1. Introduction

Image reconstruction has emerged as a pivotal process in computer vision, driven by advances in artificial intelligence. This paper introduces a novel algorithm that integrates Poisson and Bernoulli distributions with a maximum likelihood estimator to effectively restore degraded, blurred, or low-resolution images [1]. Unlike traditional Bayesian methods that rely heavily on predetermined probabilistic models and extensive prior information, our approach exploits the statistical characteristics of single-photon image sensors to achieve a more unbiased recovery of image details. The algorithm leverages the Poisson distribution to model the inherent probability of pixel intensity values and incorporates the binary output of the sensor through the Bernoulli distribution, ultimately optimizing the reconstruction process under a maximum likelihood framework.

The method is particularly well-suited for applications where clarity and precision in image data are critical [2,3]. In autonomous driving, for instance, enhanced image reconstruction enables more reliable object detection and scene understanding, thereby facilitating safer navigation in complex real-world environments. Similarly, in the restoration of historical and artistic works, our algorithm can digitally recover lost or damaged visual details, contributing significantly to the preservation of cultural heritage. Moreover, the technique demonstrates promising results in satellite and aerial image processing, where it improves the resolution and reliability of remote sensing data, and in astronomy, where it aids in clarifying observations from space telescopes.

Experimental results reveal that increasing the number of trials enhances the Peak Signal-to-Noise Ratio (PSNR) of the reconstructed images, indicating a reduction in noise and improvement in image quality. Overall, this research contributes to the advancement of image reconstruction techniques, offering a robust tool for various AI applications in computer vision and beyond.

2. The fields with good expectation of the reconstruction of images of computer vision and AI

2.1. Autonomic driving technology and self-driving car

First, the self-driving car is a typical application of AI, which is anticipated to have a very optimistic prospect and forecast, and it has already made a great impact on society [4-5]. Granted, the research of self-driving cars was looked down when it was rolled out at first; still, it surely marked the first far reaching integration of AI into the human society, meanwhile, after one-decade-long growing research associated to technology and self-driving, the self-driving cars have already brought a diverse and positive socio-economic impact [6]. These developments are inseparable from the autonomic computer vision.

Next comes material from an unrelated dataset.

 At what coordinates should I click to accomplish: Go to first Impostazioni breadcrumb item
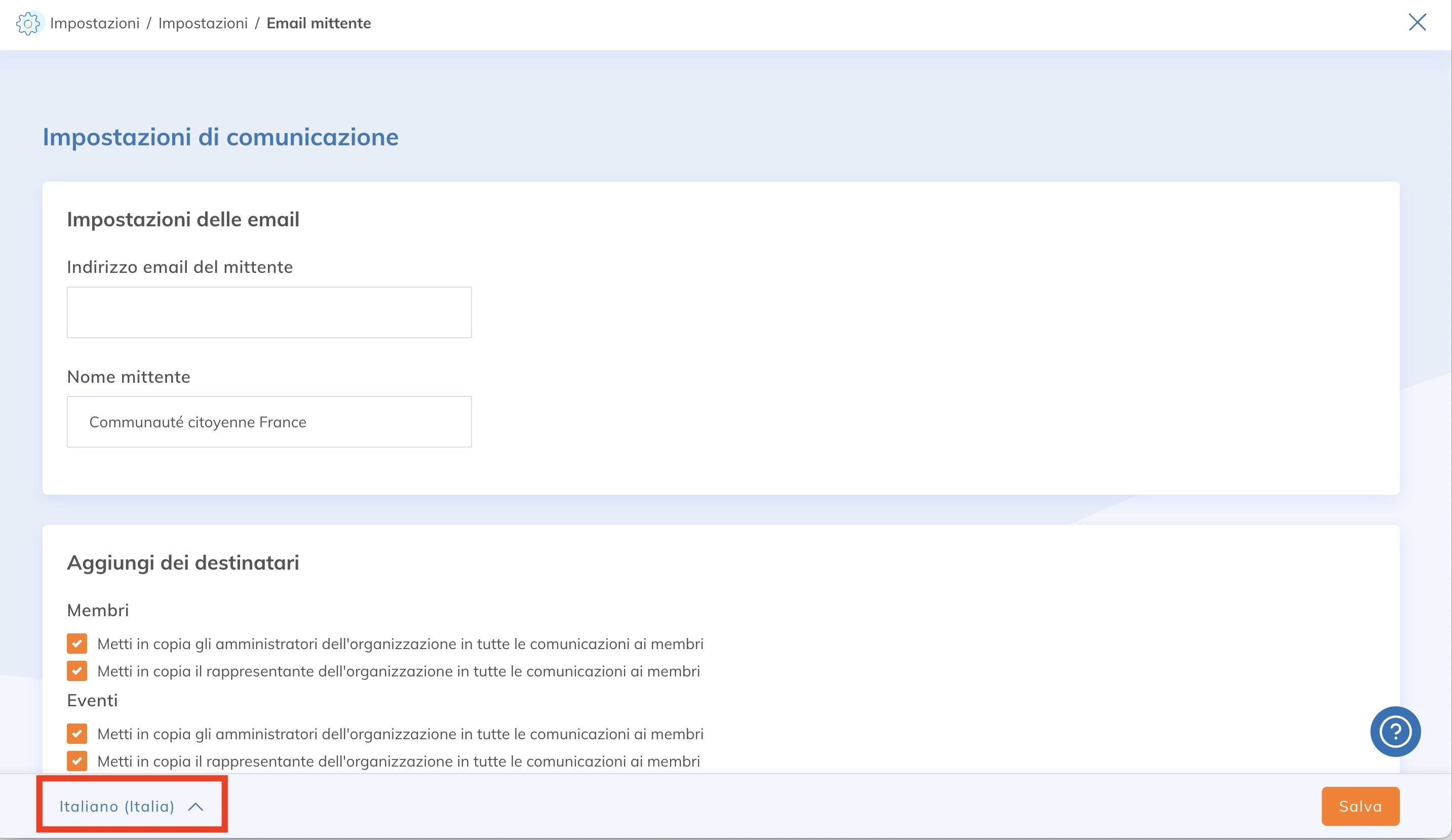pos(95,24)
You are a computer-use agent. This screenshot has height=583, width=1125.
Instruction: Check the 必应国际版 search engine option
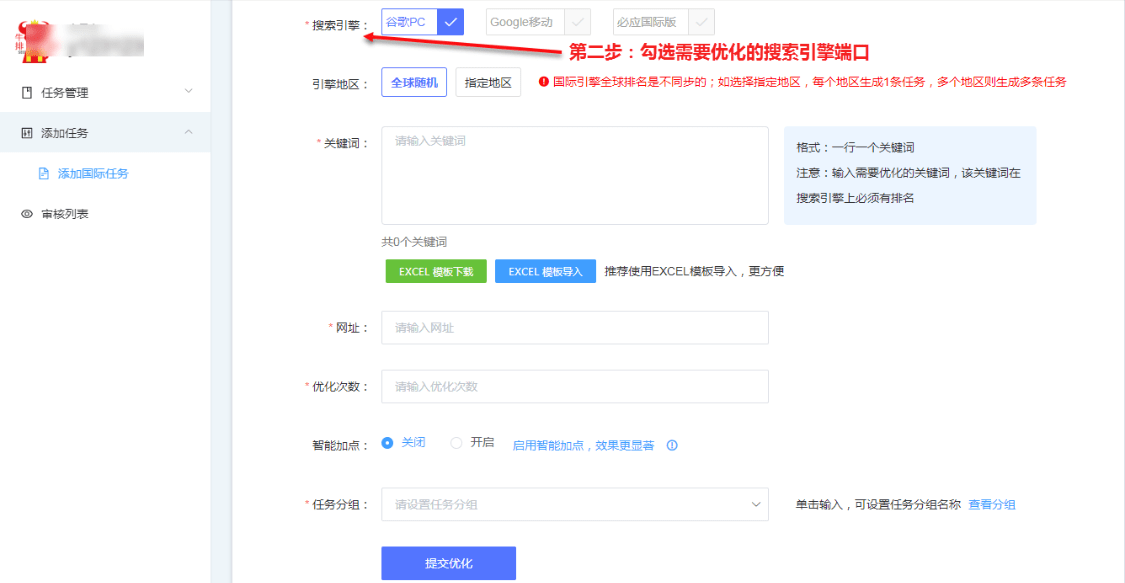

Reconstruction of images is really important to identify the object and scene during the driving process: AI reconstructs blurry or obscured images to help the visual sensor of AI to detect scenes better [7]. For instance: sharpening the blurry images can enhance the ability of perception in self-driving cars, helping them to detect pedestrians, obstacles, and road signs, then make the proper decision.

Besides, autonomic vision and image reconstruction are also vital in 3D mapping and scene understanding: depth estimation and scene reconstruction improve navigation and collision avoidance. Depth estimation is the process of determining the distance between an object and a camera or sensor. AI enhances depth estimation through a variety of methods, such as Stereo Vision (Binocular Depth Estimation), Monocular Depth Estimation (Single Camera), and Structure from Motion (SfM) and SLAM (Simultaneous Localization and Mapping) [8-9].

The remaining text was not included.